Hoffman was a delegate to the Conference for a Nuclear Weapons and Weapons of Mass Destruction Free Zone in the Middle East, which was held in Haifa and Ramallah from Dec. 5 to 7.
The conference was scheduled before Western nations and Iran reached an interim agreement aimed at freezing Iranian progress toward a nuclear weapon, as well as the Syrian government’s pledge to destroy its stockpile of chemical weapons, Hoffman told NJ Jewish News in a Dec. 12 phone interview.
“So attendees were saying, ‘Now Israel is the only one left. Either everyone in the Middle East should have nuclear weapons or weapons of mass destruction or no one should have them.’ At this point it was primed toward nobody having them.”
The conference got little attention in Israel itself, where confirming or denying Israel’s nuclear capabilities is still officially taboo and where diplomats say a nuclear arms-free zone in the Middle East can only be considered if there is broad Arab-Israeli peace and if Iran curbs its program.

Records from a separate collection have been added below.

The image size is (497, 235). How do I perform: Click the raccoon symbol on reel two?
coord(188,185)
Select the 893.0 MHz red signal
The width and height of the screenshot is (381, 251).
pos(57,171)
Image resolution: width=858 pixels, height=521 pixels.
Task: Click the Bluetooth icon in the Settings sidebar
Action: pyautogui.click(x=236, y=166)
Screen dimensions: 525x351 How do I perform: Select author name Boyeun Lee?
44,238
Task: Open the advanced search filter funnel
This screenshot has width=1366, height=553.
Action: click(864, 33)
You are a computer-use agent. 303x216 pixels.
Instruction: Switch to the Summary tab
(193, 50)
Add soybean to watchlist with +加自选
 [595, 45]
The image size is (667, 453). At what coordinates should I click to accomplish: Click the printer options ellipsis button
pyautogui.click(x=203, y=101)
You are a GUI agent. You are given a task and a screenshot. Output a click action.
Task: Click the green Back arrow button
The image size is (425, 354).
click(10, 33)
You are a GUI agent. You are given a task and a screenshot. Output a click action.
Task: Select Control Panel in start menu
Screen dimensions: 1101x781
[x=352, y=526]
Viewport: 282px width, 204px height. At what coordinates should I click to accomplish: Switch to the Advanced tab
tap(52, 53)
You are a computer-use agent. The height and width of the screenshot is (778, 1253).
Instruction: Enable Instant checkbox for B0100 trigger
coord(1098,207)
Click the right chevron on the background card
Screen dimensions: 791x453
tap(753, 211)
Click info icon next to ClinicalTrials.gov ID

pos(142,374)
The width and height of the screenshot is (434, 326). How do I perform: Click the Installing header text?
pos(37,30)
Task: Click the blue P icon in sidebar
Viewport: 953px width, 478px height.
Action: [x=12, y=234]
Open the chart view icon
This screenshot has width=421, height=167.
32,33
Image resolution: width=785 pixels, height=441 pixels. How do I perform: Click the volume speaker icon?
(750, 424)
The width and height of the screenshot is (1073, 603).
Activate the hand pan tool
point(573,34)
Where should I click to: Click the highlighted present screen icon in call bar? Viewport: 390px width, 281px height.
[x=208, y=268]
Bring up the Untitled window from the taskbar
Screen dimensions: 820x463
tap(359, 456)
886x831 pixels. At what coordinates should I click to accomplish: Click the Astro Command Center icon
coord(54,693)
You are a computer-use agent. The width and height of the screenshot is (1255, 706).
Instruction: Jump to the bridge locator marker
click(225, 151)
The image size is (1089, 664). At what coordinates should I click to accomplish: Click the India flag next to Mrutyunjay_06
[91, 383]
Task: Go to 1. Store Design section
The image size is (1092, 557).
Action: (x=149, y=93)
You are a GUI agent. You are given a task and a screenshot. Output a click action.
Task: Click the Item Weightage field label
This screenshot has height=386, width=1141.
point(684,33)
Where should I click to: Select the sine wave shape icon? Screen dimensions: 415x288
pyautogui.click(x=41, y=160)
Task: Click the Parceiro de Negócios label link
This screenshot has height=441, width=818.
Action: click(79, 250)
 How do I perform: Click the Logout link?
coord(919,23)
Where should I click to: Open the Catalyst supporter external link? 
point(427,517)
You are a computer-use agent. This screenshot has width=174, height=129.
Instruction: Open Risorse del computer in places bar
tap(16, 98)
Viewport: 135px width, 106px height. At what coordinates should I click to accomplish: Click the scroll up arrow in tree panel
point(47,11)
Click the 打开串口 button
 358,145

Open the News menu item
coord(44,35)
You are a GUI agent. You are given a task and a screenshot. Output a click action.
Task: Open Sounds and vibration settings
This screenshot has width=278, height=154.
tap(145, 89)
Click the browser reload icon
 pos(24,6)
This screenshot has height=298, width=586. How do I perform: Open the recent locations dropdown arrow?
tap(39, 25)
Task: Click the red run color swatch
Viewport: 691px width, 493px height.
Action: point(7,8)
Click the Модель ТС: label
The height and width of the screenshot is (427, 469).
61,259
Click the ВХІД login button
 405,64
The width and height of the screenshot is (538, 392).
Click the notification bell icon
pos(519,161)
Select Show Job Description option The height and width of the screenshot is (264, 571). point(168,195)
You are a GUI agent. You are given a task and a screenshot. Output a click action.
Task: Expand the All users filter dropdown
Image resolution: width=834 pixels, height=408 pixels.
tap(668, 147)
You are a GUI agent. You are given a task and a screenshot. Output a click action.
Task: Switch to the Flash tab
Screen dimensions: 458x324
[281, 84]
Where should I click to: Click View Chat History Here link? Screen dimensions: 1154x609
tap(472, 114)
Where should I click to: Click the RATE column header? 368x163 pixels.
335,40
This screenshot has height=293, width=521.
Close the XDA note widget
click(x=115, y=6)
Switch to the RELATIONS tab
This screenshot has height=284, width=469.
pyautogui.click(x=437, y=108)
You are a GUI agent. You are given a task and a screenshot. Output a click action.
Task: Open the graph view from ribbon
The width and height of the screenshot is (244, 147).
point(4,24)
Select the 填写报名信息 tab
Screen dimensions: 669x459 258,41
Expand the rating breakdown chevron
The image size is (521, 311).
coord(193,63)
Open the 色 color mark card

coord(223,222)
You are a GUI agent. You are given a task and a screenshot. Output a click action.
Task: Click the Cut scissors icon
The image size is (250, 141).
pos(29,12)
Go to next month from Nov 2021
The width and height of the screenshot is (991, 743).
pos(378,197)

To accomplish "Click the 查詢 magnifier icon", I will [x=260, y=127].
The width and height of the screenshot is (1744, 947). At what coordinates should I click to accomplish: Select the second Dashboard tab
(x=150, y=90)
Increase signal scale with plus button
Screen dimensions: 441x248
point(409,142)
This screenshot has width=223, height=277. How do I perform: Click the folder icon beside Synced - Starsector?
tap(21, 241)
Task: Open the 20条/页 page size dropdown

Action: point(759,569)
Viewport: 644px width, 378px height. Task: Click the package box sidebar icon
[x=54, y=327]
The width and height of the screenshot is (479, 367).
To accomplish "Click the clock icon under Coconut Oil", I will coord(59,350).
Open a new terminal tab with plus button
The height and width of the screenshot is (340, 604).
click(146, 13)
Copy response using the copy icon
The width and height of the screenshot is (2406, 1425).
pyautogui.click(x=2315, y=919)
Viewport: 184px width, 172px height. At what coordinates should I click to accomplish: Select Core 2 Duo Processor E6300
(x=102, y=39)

What little attention the conference did get was directed at Avraham Burg, a former speaker of the Knesset and former chair of the Jewish Agency for Israel, who said openly during his remarks at the conference that “Israel has nuclear and chemical weapons.” This prompted a right-leaning group, the Legal Forum for the Land of Israel, to accuse him of “treason” and call for an investigation.
Others appearing at the conference included Knesset Member Tamar Zandberg (Meretz), five former members of the Knesset, university professors, peace activists, and survivors of the 1945 atomic bombing of Hiroshima.
After two days of meetings in Haifa, some conference-goers crossed the Green Line to hold a final session in Ramallah.
More than 100 people attended all or part of the three-day conference, said organizers. In the end, the delegates issued a 700-word declaration.
“I have to believe that this is going to be relevant,” said Hoffman, who spent six months as a student at The Hebrew University in 1977.